When you take a drug, you expect it to help—not hurt. But inappropriate medications, drugs prescribed or used in ways that outweigh their benefits or pose avoidable risks. Also known as potentially inappropriate prescribing, these are medicines that may be ineffective, dangerous, or simply unnecessary for your condition. This isn’t about illegal drugs or misuse—it’s about legal prescriptions that don’t belong in your medicine cabinet, especially when safer options exist.
Take corticosteroids, powerful anti-inflammatory drugs like prednisone that can spike blood sugar and trigger diabetes even in healthy people. They’re often used short-term for flare-ups, but long-term use without monitoring can lead to steroid-induced diabetes, a preventable condition caused by prolonged steroid exposure. Or consider drug-induced pulmonary fibrosis, a rare but serious lung scarring condition triggered by certain antibiotics, chemotherapy, and heart meds. These aren’t side effects you hear about on TV—they’re silent, progressive, and often missed until it’s too late.
Then there are the hidden dangers: drug interactions, when two or more medications clash inside your body, causing unexpected reactions. Milk thistle sounds harmless, but it can mess with liver enzymes that break down dozens of common drugs. Tyramine in fermented foods can cause deadly blood pressure spikes if you’re on MAOIs. Even over-the-counter decongestants can raise your blood pressure if you’re already on hypertension meds. These aren’t rare edge cases—they happen every day, and doctors don’t always catch them.
Some drugs get pulled because the risks finally outweigh the benefits. Others stay on shelves because they’re profitable, familiar, or prescribed out of habit. The FDA recalls drugs like amiodarone or nitrofurantoin not because they’re useless—but because they scar lungs, damage kidneys, or cause nerve problems in people who don’t need them. Meanwhile, safer alternatives like physical therapy for chronic pain or dietary changes for GERD are often overlooked.
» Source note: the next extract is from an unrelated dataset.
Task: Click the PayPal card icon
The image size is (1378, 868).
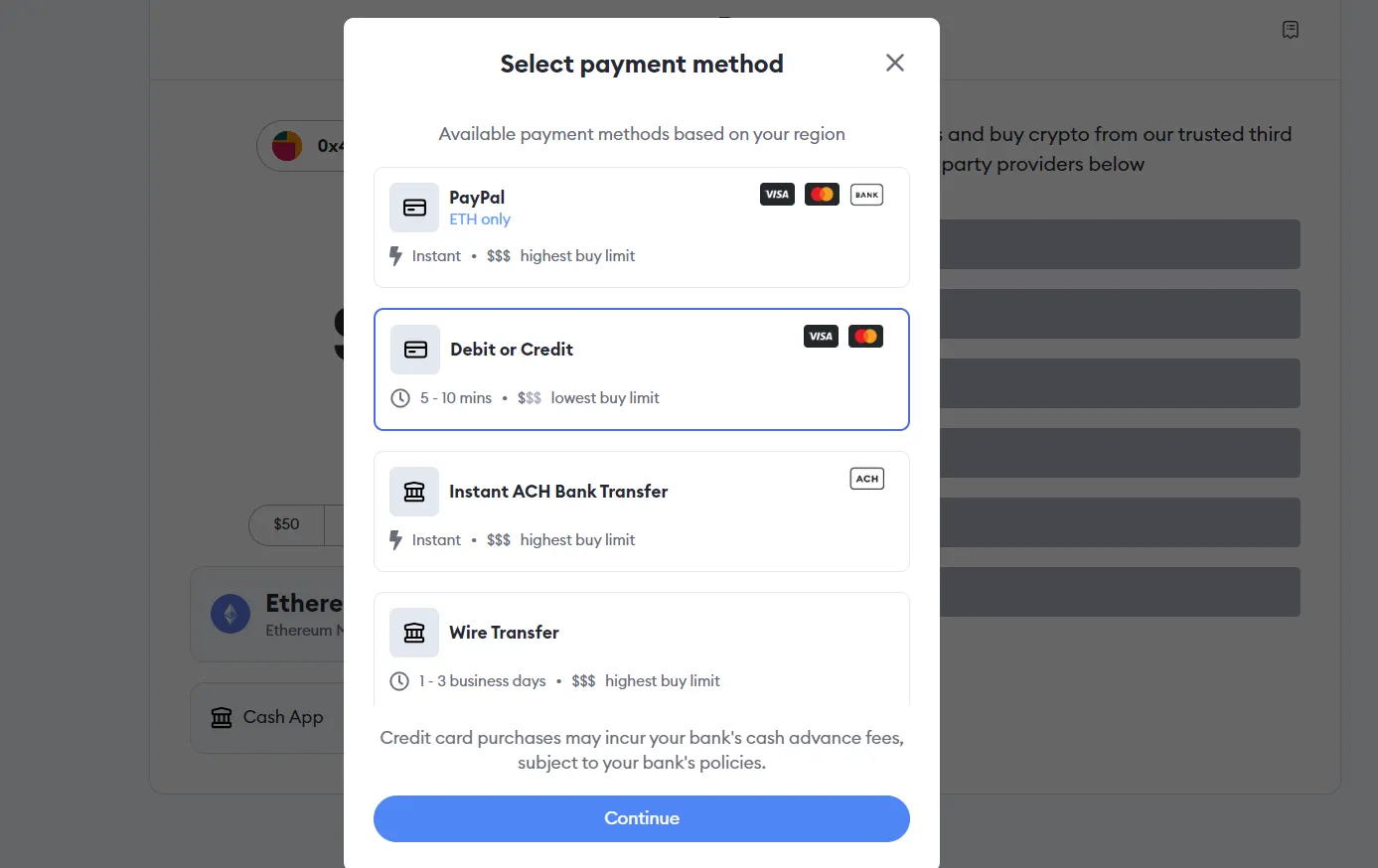Action: [414, 208]
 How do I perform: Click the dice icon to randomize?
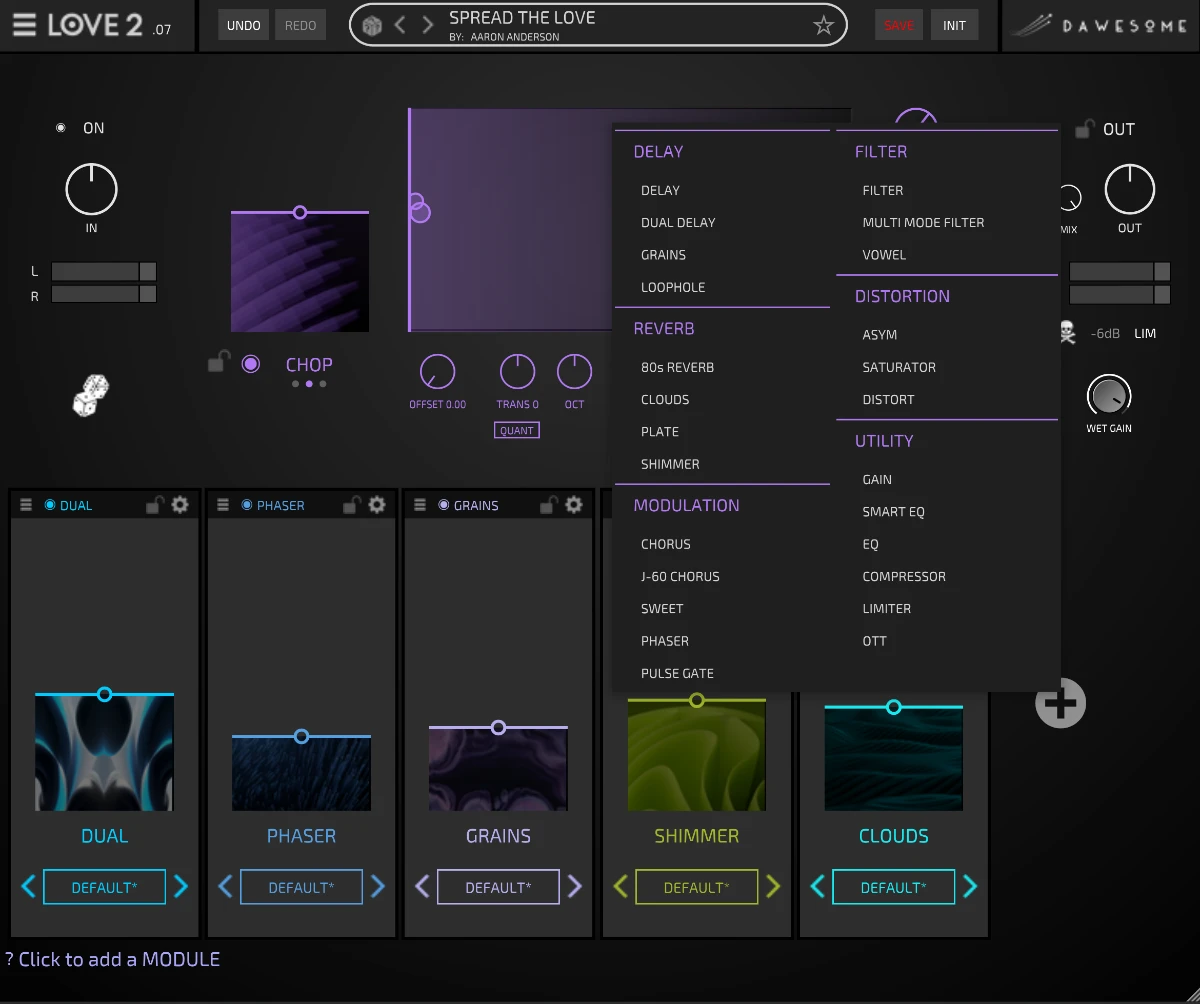click(x=90, y=397)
You don’t need to be a medical expert to spot red flags. If a drug was prescribed years ago and you’ve never had a follow-up, if you’re taking five pills for one problem, or if you’re told "it’s just a side effect" when you feel worse—those are warning signs. The posts below break down exactly which medications are most often misused, why they’re still around, and what you can do to ask better questions and protect your health.
The Beers Criteria help identify medications that may be harmful to older adults. Learn how these guidelines improve safety, reduce hospitalizations, and support better prescribing for people over 65.